**Task brief**
Repeat the listing exactly, minus the pictures.

**Data supplied**

######

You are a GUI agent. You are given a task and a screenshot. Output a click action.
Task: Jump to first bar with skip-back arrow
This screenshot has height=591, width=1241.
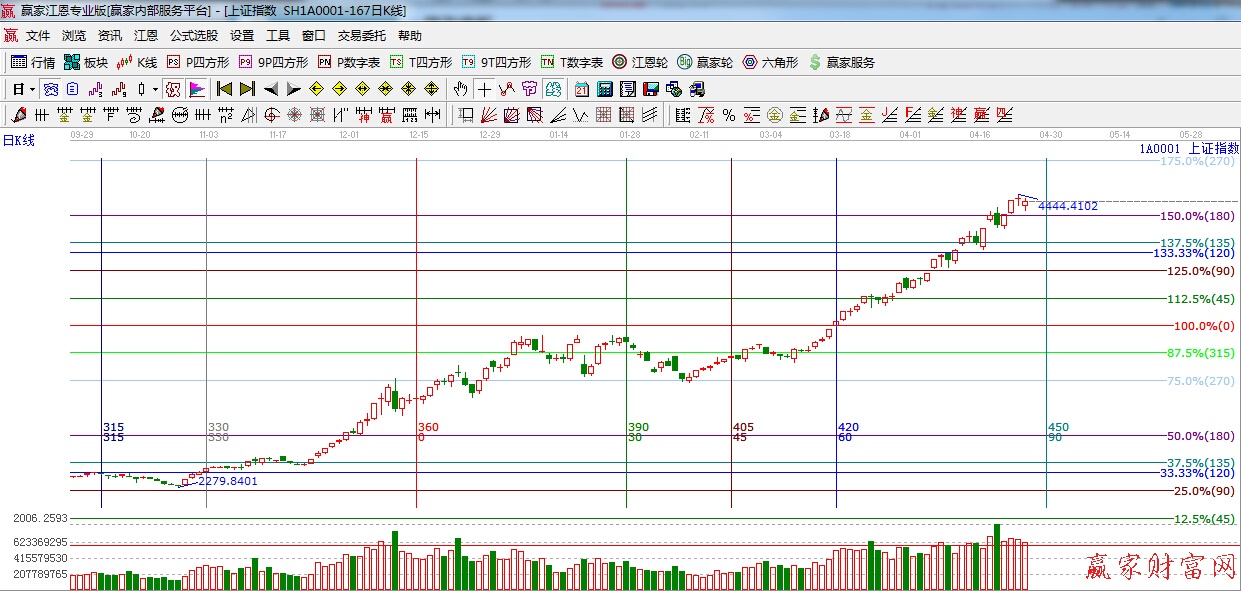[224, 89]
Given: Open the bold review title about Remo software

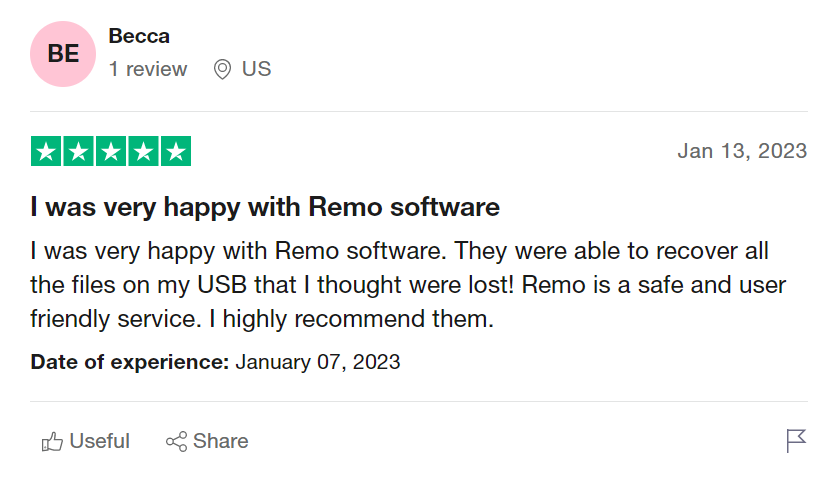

######

**Written solution**
You are a GUI agent. You are given a task and a screenshot. Output a click action.
Task: Jump to first bar with skip-back arrow
This screenshot has height=591, width=1241.
[224, 89]
Given: Open the bold review title about Remo software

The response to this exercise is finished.